Set tasks:
**a.** Reproduce the Seine article from "AFP June 25, 2024" down to "of the triathlon.", swapping "opening ceremony" for "launch celebration".
**b.** Carry on the article about the Seine and the Paris Olympics, starting after its final sentence.

Source passage:
□ □ □

Seine suspense as Paris count down begins

Opening ceremony could be jeopardised as river is too dirty for sport

AFP June 25, 2024
Triathlon athlete dives in the Seine river in this file photo, with The Eiffel Tower in the background. A number of pre-Olympics swimming events had to be cancelled here due to excessive pollution in the river which jeopardises the opening ceremony of the Paris Olympics 2024. PHOTO: AFP


The river Seine is set to be a star feature of the Paris Olympics, but heavy rain, pollution and security fears mean there is still suspense around its role just one month out from the start.

A spectacular July 26 opening ceremony has been planned along the famed waterway -- the first time a summer Games has begun outside the main stadium -- and it will also host open-water swimming and a leg of the triathlon.

But with the clock ticking down, the river is currently flowing too fast for rehearsals and is too dirty for sport.

□ □ □

Information provided:
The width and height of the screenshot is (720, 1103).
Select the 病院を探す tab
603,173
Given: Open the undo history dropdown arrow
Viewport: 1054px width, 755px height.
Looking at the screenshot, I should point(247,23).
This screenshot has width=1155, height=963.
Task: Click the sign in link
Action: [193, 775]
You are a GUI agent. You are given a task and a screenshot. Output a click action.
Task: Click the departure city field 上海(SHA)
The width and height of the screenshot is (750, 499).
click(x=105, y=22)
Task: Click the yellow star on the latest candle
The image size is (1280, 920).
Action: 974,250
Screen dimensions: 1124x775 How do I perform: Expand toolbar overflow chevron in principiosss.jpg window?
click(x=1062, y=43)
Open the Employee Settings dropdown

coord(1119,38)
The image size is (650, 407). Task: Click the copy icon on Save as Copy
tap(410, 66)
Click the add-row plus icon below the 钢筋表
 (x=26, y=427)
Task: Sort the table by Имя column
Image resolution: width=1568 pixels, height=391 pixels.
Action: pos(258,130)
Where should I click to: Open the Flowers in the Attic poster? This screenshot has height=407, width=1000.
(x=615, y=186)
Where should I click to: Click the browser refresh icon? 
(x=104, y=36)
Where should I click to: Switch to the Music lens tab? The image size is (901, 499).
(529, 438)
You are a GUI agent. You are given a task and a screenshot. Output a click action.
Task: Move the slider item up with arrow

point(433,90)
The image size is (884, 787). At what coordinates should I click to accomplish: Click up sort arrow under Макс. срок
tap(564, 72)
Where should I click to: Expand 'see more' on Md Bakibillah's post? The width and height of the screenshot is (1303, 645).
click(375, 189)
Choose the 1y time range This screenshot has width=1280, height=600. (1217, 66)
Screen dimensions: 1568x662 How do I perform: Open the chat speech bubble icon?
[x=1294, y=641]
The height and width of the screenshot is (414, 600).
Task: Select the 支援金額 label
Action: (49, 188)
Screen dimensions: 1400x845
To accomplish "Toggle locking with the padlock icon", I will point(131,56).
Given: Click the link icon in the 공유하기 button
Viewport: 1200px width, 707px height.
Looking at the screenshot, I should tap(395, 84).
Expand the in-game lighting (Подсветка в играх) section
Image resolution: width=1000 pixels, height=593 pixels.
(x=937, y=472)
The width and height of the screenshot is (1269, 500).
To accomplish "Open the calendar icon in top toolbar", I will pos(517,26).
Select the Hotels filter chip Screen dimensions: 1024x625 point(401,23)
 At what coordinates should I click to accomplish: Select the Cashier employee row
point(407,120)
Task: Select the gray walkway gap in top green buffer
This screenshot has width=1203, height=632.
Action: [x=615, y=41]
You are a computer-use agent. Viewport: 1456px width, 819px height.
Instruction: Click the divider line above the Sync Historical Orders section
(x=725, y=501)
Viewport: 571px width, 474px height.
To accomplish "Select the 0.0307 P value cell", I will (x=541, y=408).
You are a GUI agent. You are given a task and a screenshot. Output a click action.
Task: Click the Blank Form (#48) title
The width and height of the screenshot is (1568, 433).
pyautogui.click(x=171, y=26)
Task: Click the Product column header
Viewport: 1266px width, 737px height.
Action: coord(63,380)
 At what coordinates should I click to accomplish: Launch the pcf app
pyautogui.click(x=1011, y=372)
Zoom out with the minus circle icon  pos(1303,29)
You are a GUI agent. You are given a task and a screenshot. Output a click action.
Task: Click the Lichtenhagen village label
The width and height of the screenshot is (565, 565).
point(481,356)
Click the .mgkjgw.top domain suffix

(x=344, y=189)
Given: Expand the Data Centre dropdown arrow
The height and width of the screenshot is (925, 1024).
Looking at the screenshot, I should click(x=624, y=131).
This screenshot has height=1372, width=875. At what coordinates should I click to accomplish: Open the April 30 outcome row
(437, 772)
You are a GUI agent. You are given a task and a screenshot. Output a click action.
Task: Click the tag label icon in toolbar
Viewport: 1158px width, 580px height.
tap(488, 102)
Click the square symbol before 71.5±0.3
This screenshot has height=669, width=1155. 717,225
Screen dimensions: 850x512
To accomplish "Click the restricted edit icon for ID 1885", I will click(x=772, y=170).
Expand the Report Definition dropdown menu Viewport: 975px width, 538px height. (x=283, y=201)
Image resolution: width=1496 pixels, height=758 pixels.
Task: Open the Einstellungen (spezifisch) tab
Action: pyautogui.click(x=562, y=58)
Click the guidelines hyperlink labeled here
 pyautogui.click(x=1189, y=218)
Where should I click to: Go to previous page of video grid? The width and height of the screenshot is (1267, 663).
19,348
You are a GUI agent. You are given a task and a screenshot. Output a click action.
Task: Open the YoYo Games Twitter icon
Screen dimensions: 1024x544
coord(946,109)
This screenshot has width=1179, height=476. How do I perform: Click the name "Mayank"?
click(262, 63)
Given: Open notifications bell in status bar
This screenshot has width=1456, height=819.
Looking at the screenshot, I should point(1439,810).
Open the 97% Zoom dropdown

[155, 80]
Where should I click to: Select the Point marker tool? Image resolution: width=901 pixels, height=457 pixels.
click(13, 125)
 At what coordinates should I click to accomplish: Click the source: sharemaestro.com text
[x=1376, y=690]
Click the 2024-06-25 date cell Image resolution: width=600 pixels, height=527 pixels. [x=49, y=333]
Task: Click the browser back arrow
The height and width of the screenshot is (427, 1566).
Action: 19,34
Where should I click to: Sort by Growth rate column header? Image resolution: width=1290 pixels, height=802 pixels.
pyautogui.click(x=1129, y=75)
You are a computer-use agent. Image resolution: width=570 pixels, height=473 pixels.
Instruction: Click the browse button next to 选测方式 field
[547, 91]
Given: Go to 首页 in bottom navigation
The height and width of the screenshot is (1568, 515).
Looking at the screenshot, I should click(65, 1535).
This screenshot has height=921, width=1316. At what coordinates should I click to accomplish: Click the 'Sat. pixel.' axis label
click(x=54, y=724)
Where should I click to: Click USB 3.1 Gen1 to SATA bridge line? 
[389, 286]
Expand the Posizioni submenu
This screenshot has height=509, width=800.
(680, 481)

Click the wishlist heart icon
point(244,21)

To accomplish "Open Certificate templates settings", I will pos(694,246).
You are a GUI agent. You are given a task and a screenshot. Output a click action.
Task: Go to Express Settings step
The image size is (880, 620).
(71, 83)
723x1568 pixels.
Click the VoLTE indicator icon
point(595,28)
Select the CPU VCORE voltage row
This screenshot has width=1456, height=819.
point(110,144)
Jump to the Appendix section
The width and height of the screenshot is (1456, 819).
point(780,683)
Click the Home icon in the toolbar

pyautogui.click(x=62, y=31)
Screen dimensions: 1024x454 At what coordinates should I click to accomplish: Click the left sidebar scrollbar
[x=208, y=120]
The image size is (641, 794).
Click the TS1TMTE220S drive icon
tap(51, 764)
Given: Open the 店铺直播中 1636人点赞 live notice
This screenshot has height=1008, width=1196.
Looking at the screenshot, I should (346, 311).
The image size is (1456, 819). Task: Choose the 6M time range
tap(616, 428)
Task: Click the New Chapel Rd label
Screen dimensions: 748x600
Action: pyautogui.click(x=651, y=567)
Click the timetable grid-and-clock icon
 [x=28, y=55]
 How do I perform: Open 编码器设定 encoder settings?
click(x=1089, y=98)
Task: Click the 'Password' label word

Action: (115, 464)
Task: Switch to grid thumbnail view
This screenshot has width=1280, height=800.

□ □ □

Task responses:
**a.**
AFP June 25, 2024
Triathlon athlete dives in the Seine river in this file photo, with The Eiffel Tower in the background. A number of pre-Olympics swimming events had to be cancelled here due to excessive pollution in the river which jeopardises the launch celebration of the Paris Olympics 2024. PHOTO: AFP


The river Seine is set to be a star feature of the Paris Olympics, but heavy rain, pollution and security fears mean there is still suspense around its role just one month out from the start.

A spectacular July 26 launch celebration has been planned along the famed waterway -- the first time a summer Games has begun outside the main stadium -- and it will also host open-water swimming and a leg of the triathlon.

**b.**
With currents unusually strong, organisers cancelled the first full practice session for the opening ceremony scheduled for Monday involving all 85 river boats which will carry athletes along a six-kilometre (four mile) route.

“If the flow is too fast, it will pose a serious problem for the opening ceremony,” hydrologist Jean-Marie Mouchel told AFP.

After weeks of unusually wet weather, the Seine is high up its banks, with its flow measured at 500 m3/second (18,000 ft3/second) last Friday -- around four to five times higher than its usual level in the summer months.

The heavy rain in May and June has also caused major pollution problems.

French authorities have spent 1.4 billion euros ($1.5 billion) in the last decade trying to clean up the river by improving the Paris sewerage system, as well as building new water treatment and storage facilities.

But major storms still overwhelm the waste water network, some of which dates back to the 19th century, leading to discharges of untreated sewage directly into the river.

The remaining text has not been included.